You are viewing a plain text version of this content. The canonical link for it is here.
Posted to user@spark.apache.org by hide <x2...@gmail.com> on 2015/08/14 13:05:22 UTC
Spark job endup with NPE
Hello,
I'm using spark on yarn cluster and using mongo-hadoop-connector to pull
data to spark, doing some job
The job has following stage.
(flatMap -> flatMap -> reduceByKey -> sortByKey)
The data in MongoDB is tweet from twitter.
First, connect to mongodb and make RDD by following
val mongoRDD = sc.newAPIHadoopRDD(mongoConfig,
classOf[com.mongodb.hadoop.MongoInputFormat],classOf[Object],
classOf[BSONObject])
Set "mongo.input.fields" as below
mongoConfig.set("mongo.input.fields", "{\"_id\": 1, \"text\" : 1}")

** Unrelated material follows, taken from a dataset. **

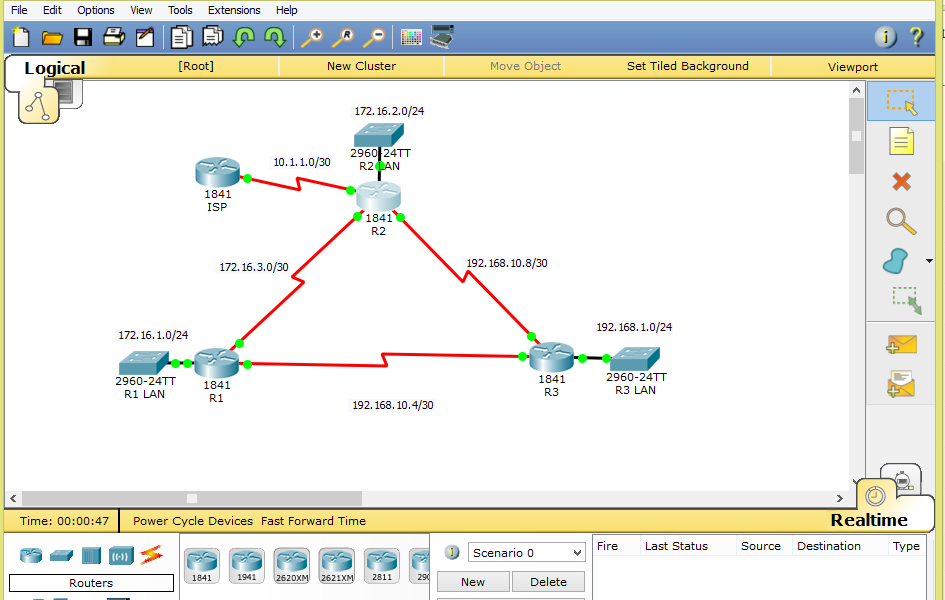Activate the Delete tool in right sidebar
This screenshot has height=600, width=945.
[901, 182]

the data inside of mongoRDD is looks like
(558baf...,
{ "_id" : { "$oid" : "558baf…"} , "text" : “Apache spark is Lightning-fast
cluster …” })
(558baf...,
{ "_id" : { "$oid" : "558baf…"} , "text" : “hello, my …” })
(558baf...,
{ "_id" : { "$oid" : "558baf…"} , "text" : “Hi, aaa …” })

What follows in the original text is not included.